“İstanbul’da seçimin yenilenmesini istiyoruz”
AK Parti Genel Başkan Yardımcısı Ali İhsan Yavuz, "Olağanüstü itiraz yolunu kullanacağız, İstanbul'da seçimin yenilenmesini istiyoruz" dedi.
AK Parti Genel Başkan Yardımcısı Ali İhsan Yavuz,
"Olağanüstü itiraz yolunu kullanacağız, İstanbul'da seçimin
yenilenmesini istiyoruz" dedi.
AK Parti Genel Başkan Yardımcısı Yavuz, AK Parti Genel Merkezi'nde
basın toplantısı düzenledi. YSK'nın İstanbul'da tüm oyların
sayılması talebini reddetmesine ilişkin Yavuz, "Yeniden
sayımın gerçekleştirilmesine ilişkin talebimiz vardı. Bu talebimiz
5 ilçenin haricinde tamamen kabul edilmiş değil ve 5 ilçede oyların
tamamının sayımına gidildi. Oyların tamamının sayımına ilişkin
sadece yüzde 6 sayılmışken fark 29 binden 14 binlere indi"
ifadelerini kullandı.
Yavuz, CHP Sözcüsü Faik Öztrak'ın açıklamalarına ilişkin ise
şunları söyledi:
"Faik Bey muhtemelen ya bilmiyor ya kendisini yanıltıyorlar
ya da işine böyle geliyor. Öztrak, sandık başında
görevlendirilenler ile ilgili, ‘Bu insanları sandık başına getiren
sizin idari amirleriniz' diyor. Biz İstanbul'da da devamlı seçim
kanunları kitapçığı ile kürsüye çıkmaya çalıştık. Bu süreç hukuki
bir süreçtir. Her şeyimizin kaynağı seçim hukukunda bulunmalıdır ve
ona göre bu süreci işletmelisiniz. Kanunun öngördüğü hususlar
çerçevesinde bugüne kadar taleplerimizi dile getirdik. 298 sayılı
Yasa'nın 22. maddesi, sandık başkanlarının nasıl olacağına ilişkin
net bir hüküm koyuyor. Yasa, o ilçede, o ilçe sınırları içinde,
örneğin Büyükçekmece sınırları içinde ne kadar kamu görevlisi varsa
mülki idare onu seçim kuruluna teslim eder. Mülki idare amirinin
görevi o noktada bitti. Teslim etmiş mi? Etmiş. Seçim kurulu
başkanı bu mülki idare amirinin teslim ettiği listeden kura çekimi
ile sandık sayısının iki katı oranında ismi belirler ve belirlediği
isimlerden engeli olanları çıkartmak suretiyle kalanları sandık
başına yerleştirir. Görevi kabul etmeyen kimse varsa yedek kalanlar
arasında bunu tamamlar diyor. Kanun bu kadar net ve açık. 16 bin
kişi o listenin içinden yerleştirilmiş iken, 5 bin kişi de o
listenin dışından yerleştirilmiş. Listenin dışına çıkan ve bu
imkanı bulan, bu hakkı, bu yetkiyi kullanan ilçe seçim kurulu
başkanları. CHP sözcüsüne, hem kendileri hem biz demokrasiye
tarafız, cumhuriyete tarafız, güvenli bir şekilde seçimlerin
yapılmasına tarafız ve böyle olmalıyız. Rakip partiler olabiliriz.
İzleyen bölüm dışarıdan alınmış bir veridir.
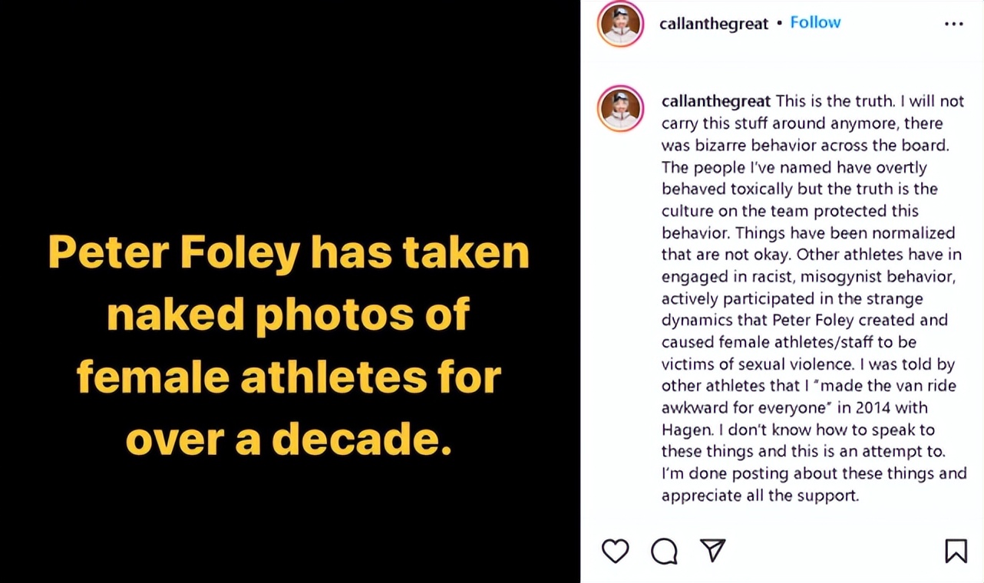Image resolution: width=984 pixels, height=583 pixels.
Task: Open the profile picture in the post header
Action: click(620, 24)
Bir ili birimiz almaya çalışır, başka bir ili başka bir parti
alabilir. Bunlar demokrasinin güzellikleri. Bütün meşru yasal
yollar olmak üzere orayı kazanmaya çalışmak yadırganacak bir şey
değildir. Bu usulsüzlükler aslında hiç bu işi yapmayacak olanların
elinden sadır olmuş usulsüzlüklerdir. Geliniz bunun takipçisi
olalım. Bunu polemik konusu yapmadan, başka yerlere çekmeden bunu
irdelememiz gerekir. Sandık kurulu başkanları bu listenin dışına
çıkmış, sadece bu kadar da değil. Kamu görevlisi olmayanlar da var.
İlçe dışına çıkamaz, ilçe dışına çıkmış, il dışına çıkmış. Bir
kısım akrabalar özellikle yerleştirilmiş. Bizim başka fark
ettiklerimiz de var. Diyor ki, ‘bunları zamanında itiraza niye konu
etmediniz.' Seçim kurulları sandık başkanlarının listesini kimseye
vermez, o listeler gizli tutuluyor. Bugün ortaya çıkıyor. Mülki
idare amirlerinin de teslim ettiği listeleri görüyoruz ve bakıyoruz
ki bu işte bir şey var."
"BÜYÜKÇEKMECE'DE İTİRAZ TALEBİ GERİ ÇEKİLMEDİ"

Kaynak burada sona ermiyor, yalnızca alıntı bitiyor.